Guest Reviewer: Stephen King
Stephen King is the author of too many bestselling books to name here, but some of our favorites include: Cell, The Stand, On Writing, The Shining, and the entire Dark Tower series. King also received the National Book Foundation 2003 Medal for Distinguished Contribution to American Letters, has had many movies and television miniseries adapted from his novels, short stories, and screenplays, and is a regular columnist for Entertainment Weekly. Keep your eyes peeled for Lisey's Story (October 2006), a new television series on TNT based on Nightmares & Dreamscapes (July 2007), and a graphic novel series based on the Dark Tower books coming from Marvel (2007).
When I heard that Scott Smith was publishing a new novel this summer, I felt the way I did when my kids came in an hour or two late from their weekend dates: a combination of welcoming relief (thank God you're back) mingled with exasperation and anger (where the hell have you been?). Well, it's only a book, you say, and maybe that's true, but Scott Smith is a singularly gifted writer, and it seems to me that the twelve years between his debut--the cult smash A Simple Plan--and his return this summer with The Ruins is cause for exasperation, if not outright anger. Certainly Smith, who has been invisible save for his Academy Award-nominated screenplay for the film version of A Simple Plan, will have some 'splainin to do about how he spent his summer vacation. Make that his last twelve summer vacations.
But enough. The new book is here, and the question devotees of A Simple Plan will want answered is whether or not this book generates anything like Plan's harrowing suspense. The answer is yes. The Ruins is going to be America's literary shock-show this summer, doing for vacations in Mexico what Jaws did for beach weekends on Long Island. Is it as successful and fulfilling as a novel? The answer is not quite, but I can live with that, because it's riskier. There will be reviews of this book by critics who have little liking or understanding for popular fiction who'll dismiss it as nothing but a short story that has been bloated to novel length (I'm thinking of Michiko Kakutani, for instance, who microwaved Smith's first book). These critics, who steadfastly grant pop fiction no virtue but raw plot, will miss the dazzle of Smith's technique; The Ruins is the equivalent of a triple axel that just misses perfection because something's wrong with the final spin.
It's hard to say much about the book without giving away everything, because the thing is as simple and deadly as a leg-hold trap concealed in a drift of leaves or, in this case, a mass of vines. You've got four young American tourists--Eric, Jeff, Amy, and Stacy--in Cancun. They make friends with a German named Mathias whose brother has gone off into the jungle with some archeologists.

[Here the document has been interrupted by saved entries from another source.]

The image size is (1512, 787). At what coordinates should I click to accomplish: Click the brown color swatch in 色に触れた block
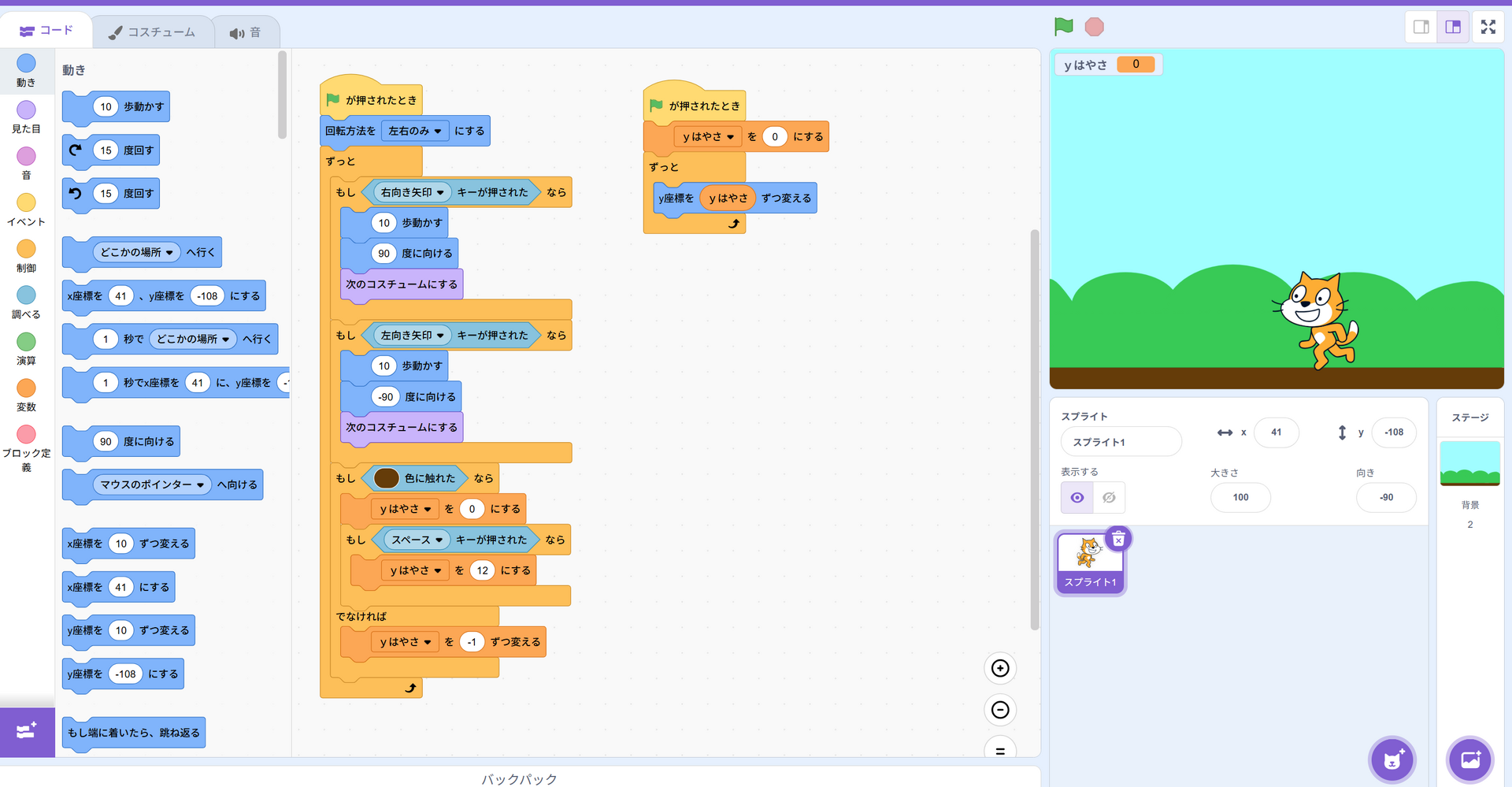pyautogui.click(x=386, y=478)
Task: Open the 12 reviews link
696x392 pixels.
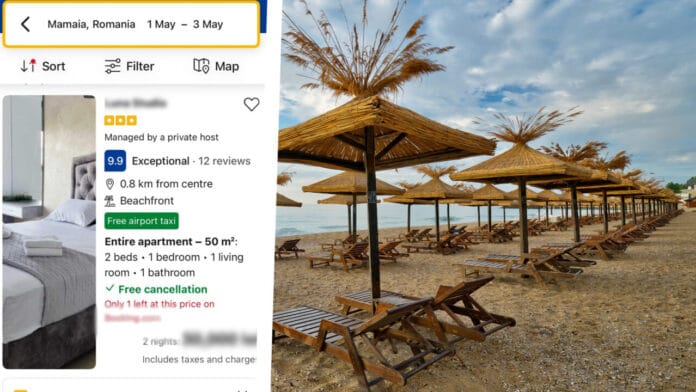Action: click(224, 161)
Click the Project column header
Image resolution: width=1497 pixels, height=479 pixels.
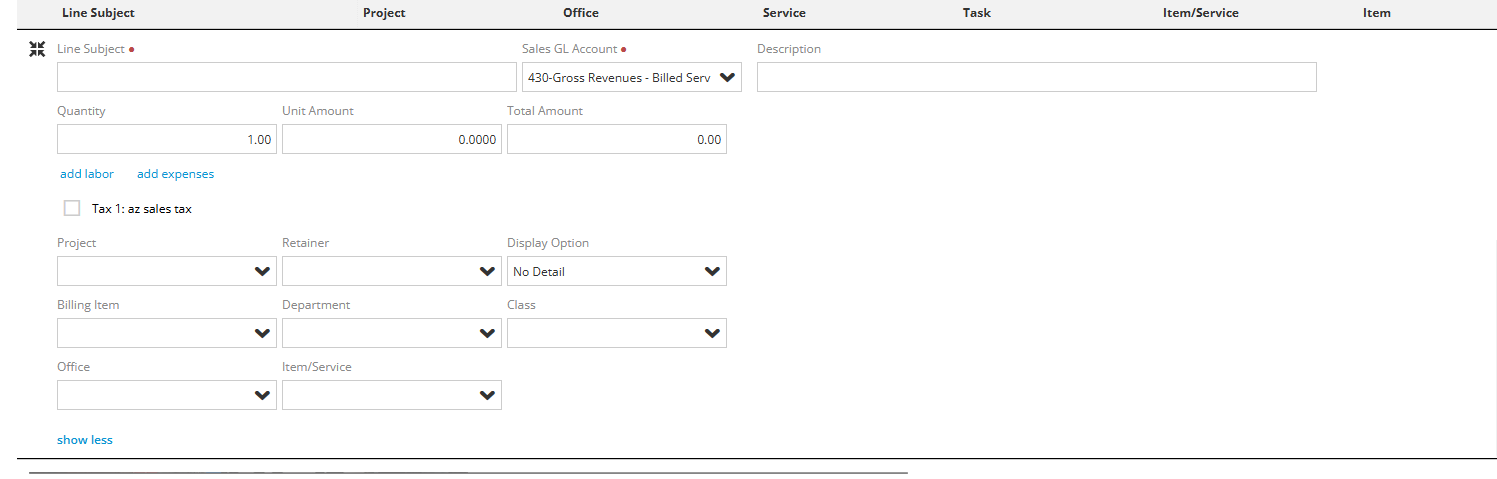(x=384, y=13)
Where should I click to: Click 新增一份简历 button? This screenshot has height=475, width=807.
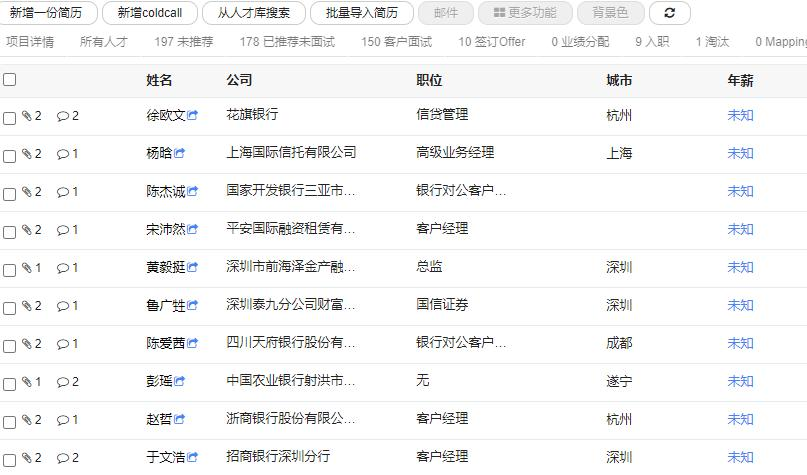tap(47, 13)
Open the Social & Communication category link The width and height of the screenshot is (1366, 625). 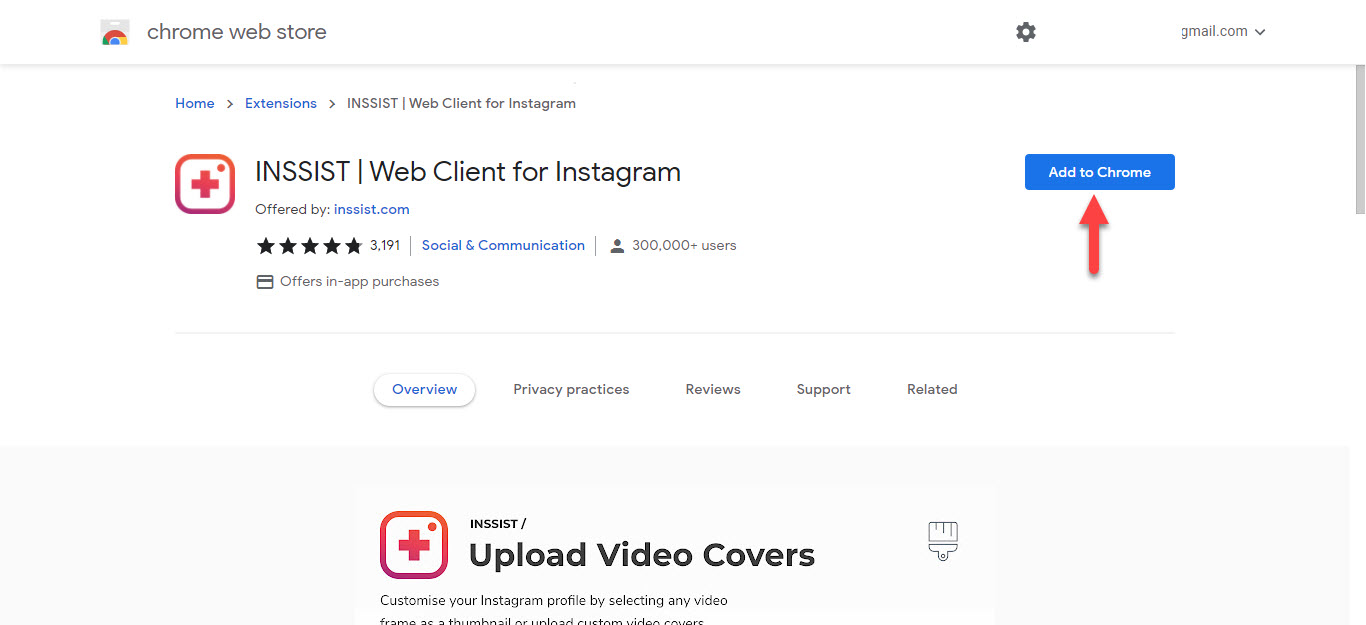point(503,246)
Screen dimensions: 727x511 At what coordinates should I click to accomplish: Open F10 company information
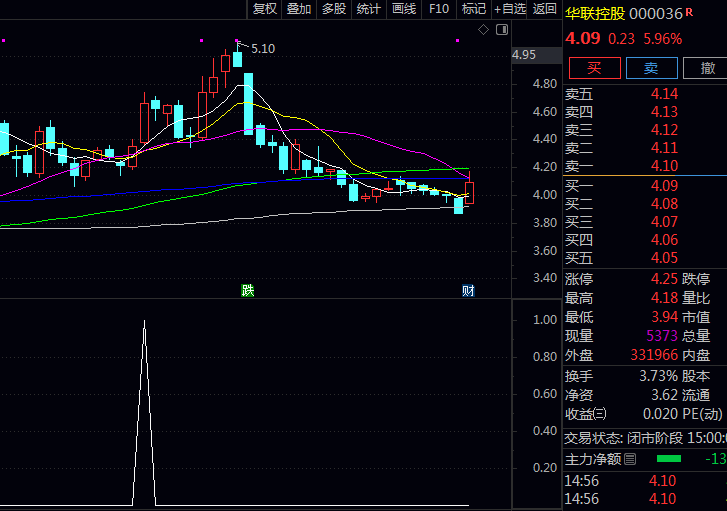pos(438,9)
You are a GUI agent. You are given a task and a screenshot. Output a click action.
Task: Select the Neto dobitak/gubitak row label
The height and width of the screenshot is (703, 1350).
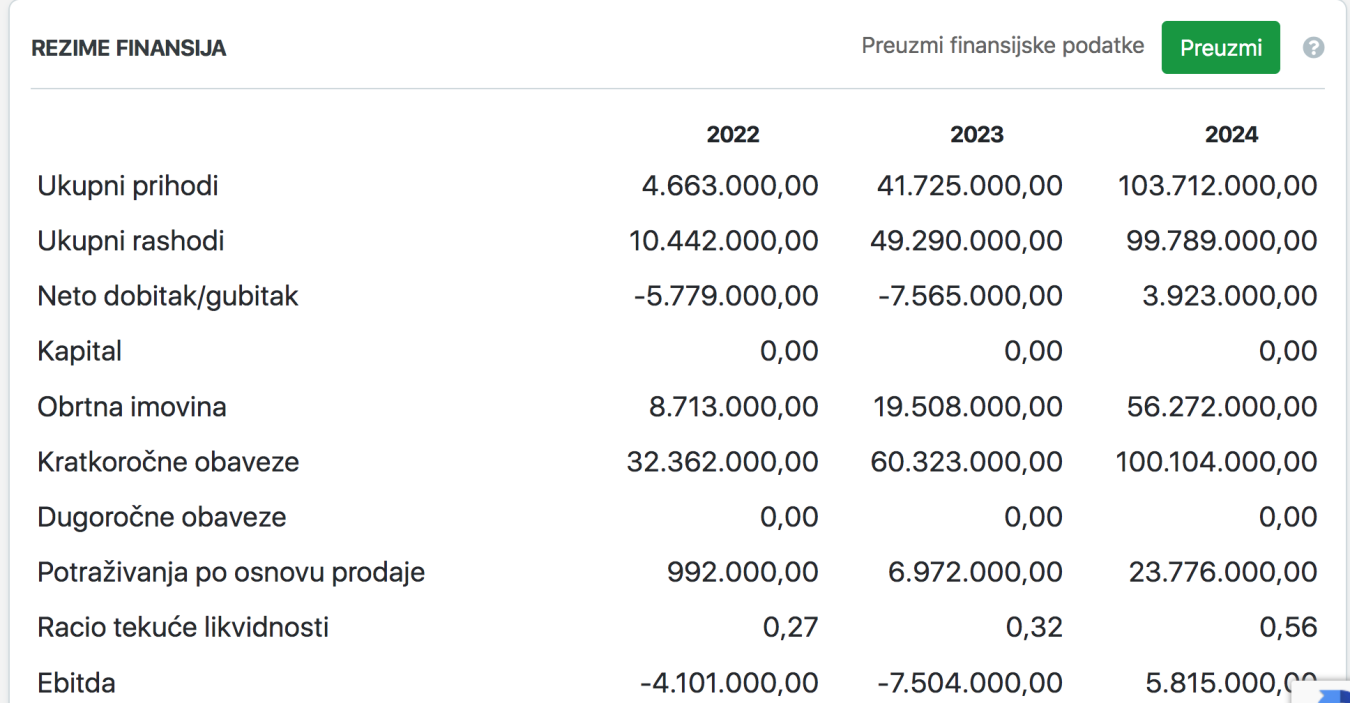[x=168, y=296]
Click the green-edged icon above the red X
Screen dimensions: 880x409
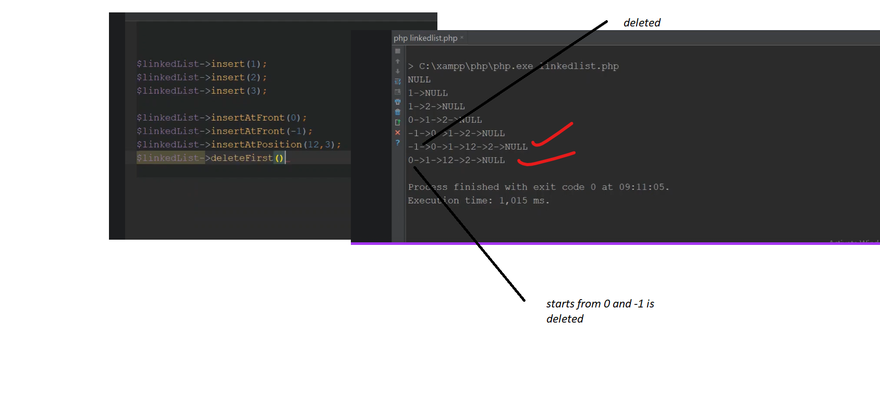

These five, plus a cheerful Greek with no English (but a plentiful supply of tequila), head up a jungle trail to find Mathias's brother the archaeologists and the ruins.
Well, two out of three ain't bad, according to the old saying, and in this case; what's waiting in the jungle isn't just bad, it's horrible. Most of The Ruins's 300-plus pages is one long, screaming close-up of that horror. There's no let-up, not so much as a chapter-break where you can catch your breath. I felt that The Ruins did draw on a trifle, but I found Scott Smith's refusal to look away heroic, just as I did in A Simple Plan. It's the trappings of horror and suspense that will make the book a best seller, but its claim to literature lies in its unflinching naturalism. It's no Heart of Darkness, but at its suffocating, terrifying, claustrophobic best, it made me think of Frank Norris. Not a bad comparison, at that.